Exercise goal
Beginning with the line where "Blog (941, 29)" occurs, set down each line of the records through the final one, exactly and without additions.

Data provided
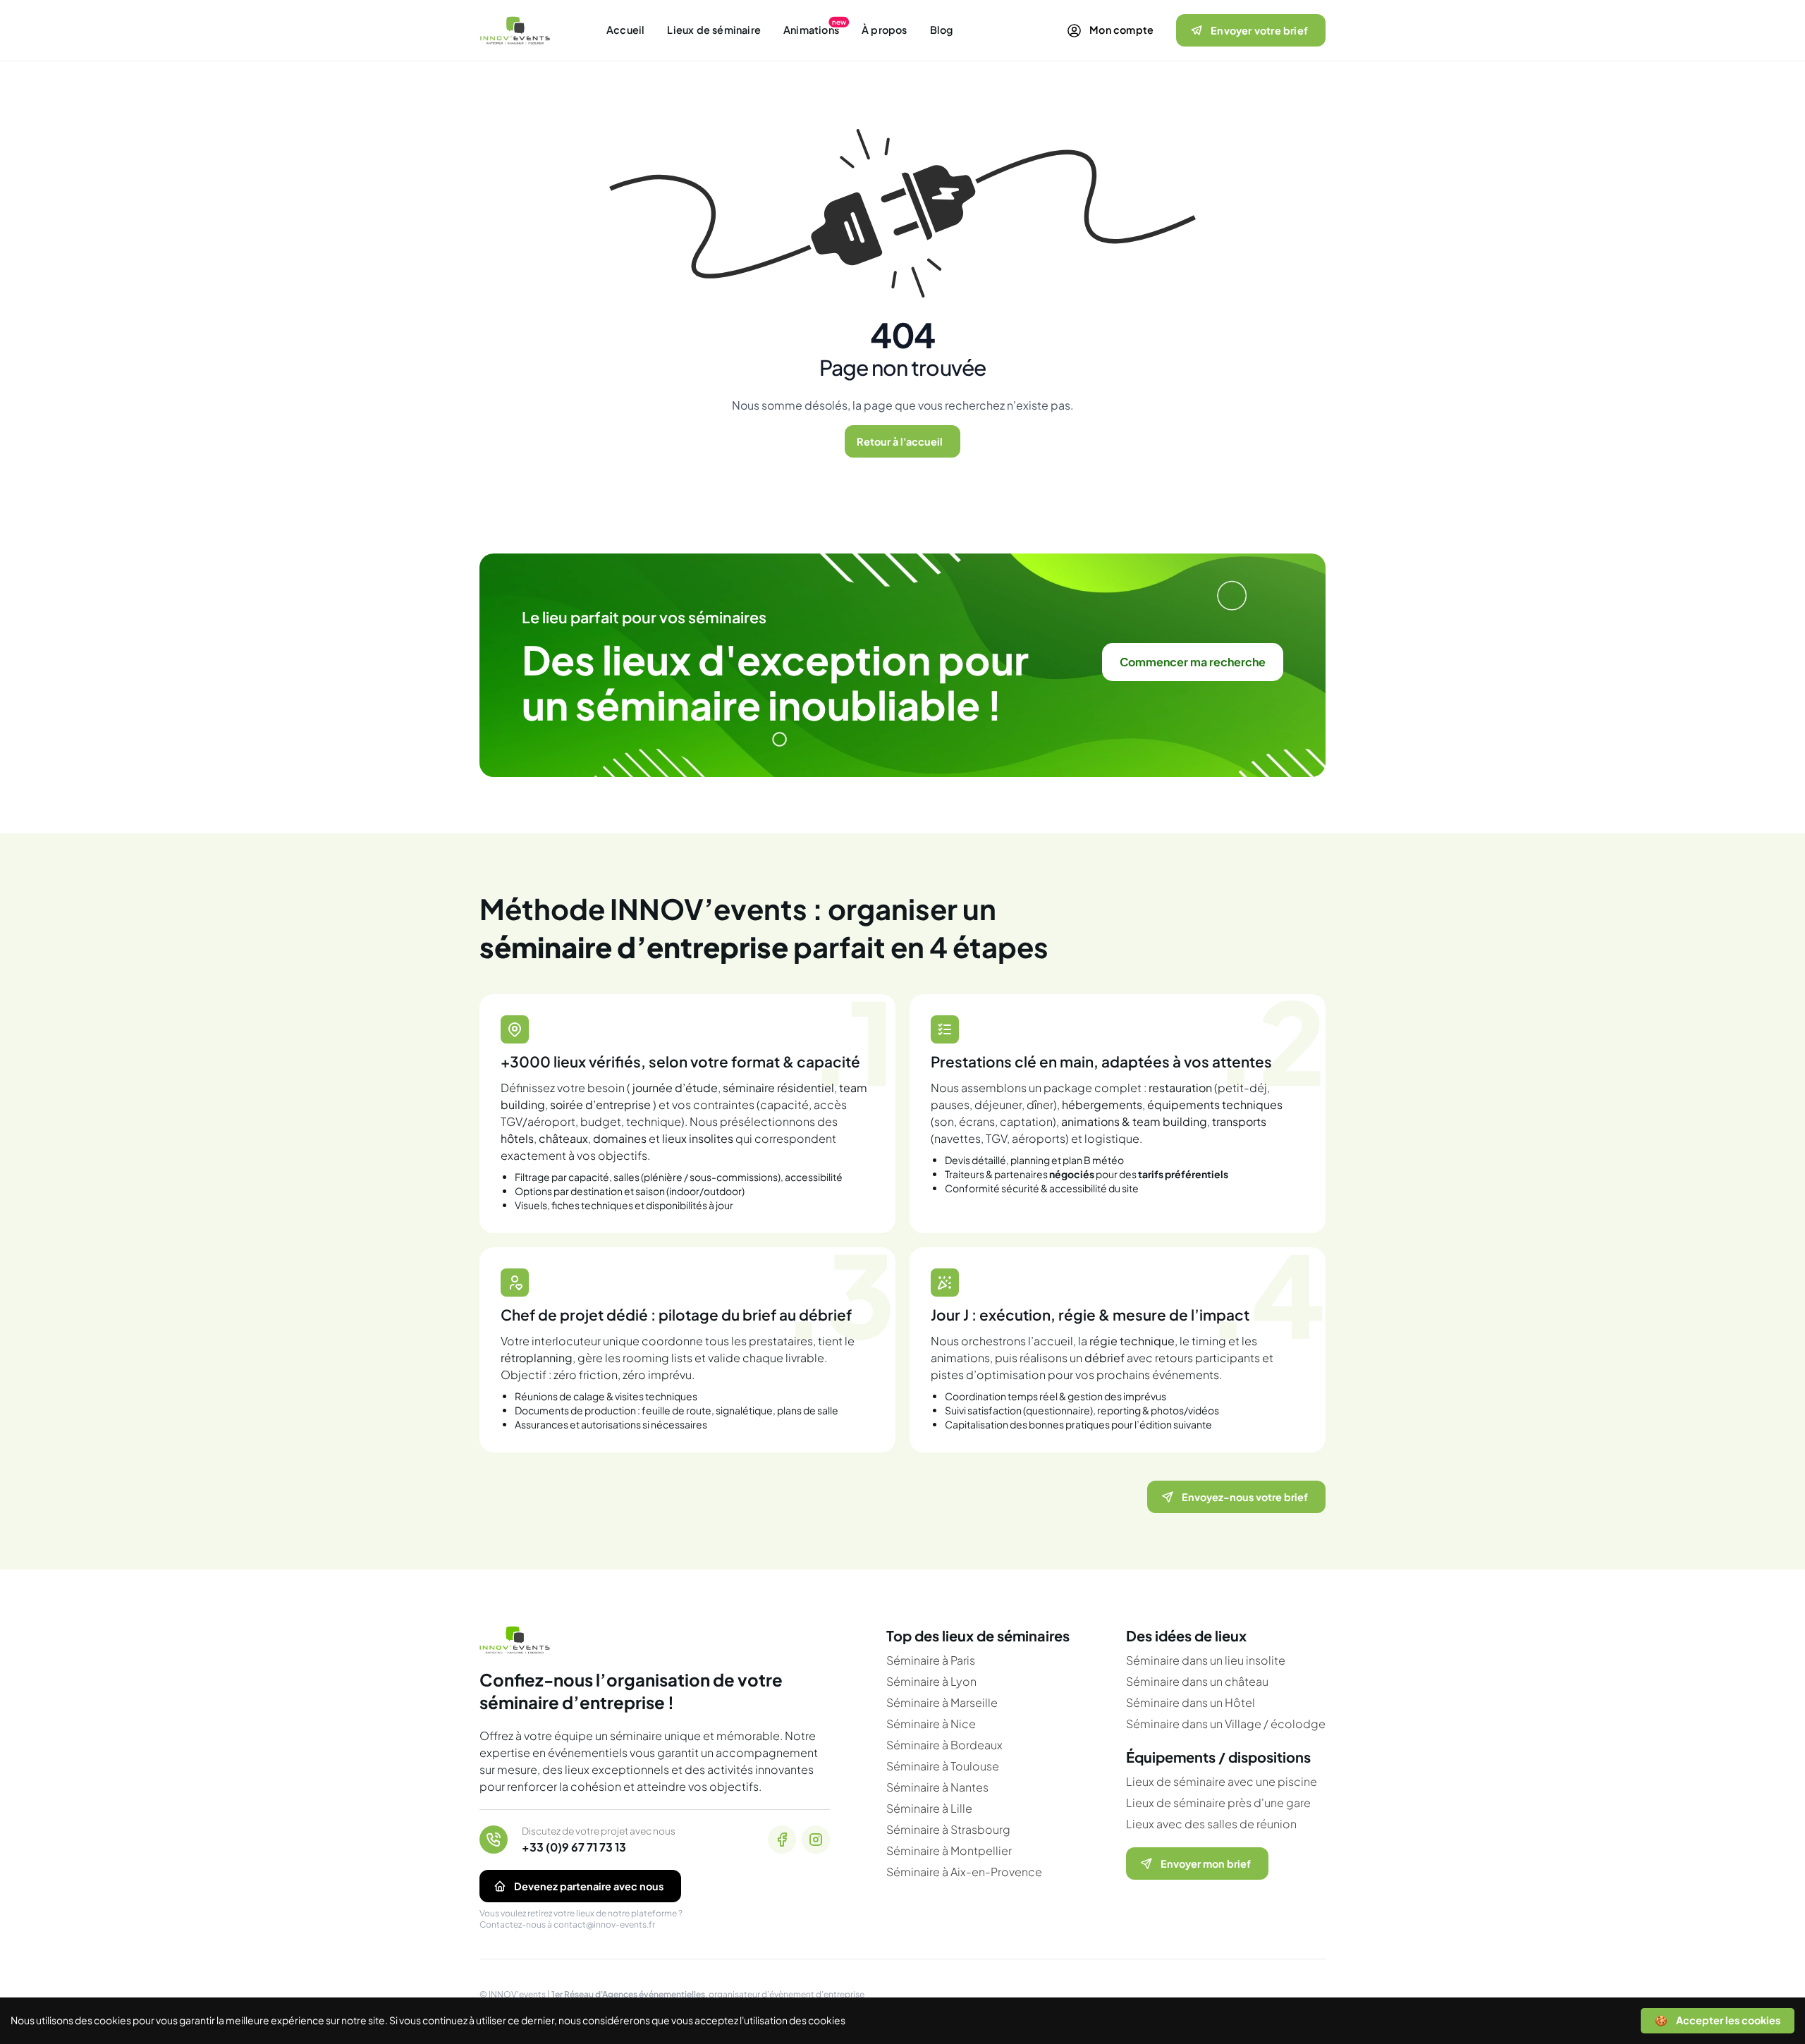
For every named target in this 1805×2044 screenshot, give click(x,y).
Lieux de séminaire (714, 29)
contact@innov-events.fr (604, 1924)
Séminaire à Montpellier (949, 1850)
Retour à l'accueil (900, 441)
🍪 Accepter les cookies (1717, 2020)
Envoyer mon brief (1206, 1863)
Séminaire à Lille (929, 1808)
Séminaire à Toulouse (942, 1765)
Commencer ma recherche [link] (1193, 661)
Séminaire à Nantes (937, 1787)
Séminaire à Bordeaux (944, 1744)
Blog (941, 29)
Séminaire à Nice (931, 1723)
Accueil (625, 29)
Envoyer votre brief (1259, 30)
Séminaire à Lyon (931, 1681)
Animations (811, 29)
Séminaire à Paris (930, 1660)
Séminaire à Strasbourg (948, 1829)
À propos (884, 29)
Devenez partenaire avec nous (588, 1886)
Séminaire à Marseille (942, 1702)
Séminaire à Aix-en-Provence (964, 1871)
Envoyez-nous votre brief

Answer to this exercise
Blog (941, 29)
Séminaire à Nice (931, 1723)
Accueil (625, 29)
Envoyer votre brief (1259, 30)
Séminaire à Lyon (931, 1681)
Animations (811, 29)
Séminaire à Paris (930, 1660)
Séminaire à Strasbourg (948, 1829)
À propos (884, 29)
Devenez partenaire avec nous (588, 1886)
Séminaire à Marseille (942, 1702)
Séminaire à Aix-en-Provence (964, 1871)
Envoyez-nous votre brief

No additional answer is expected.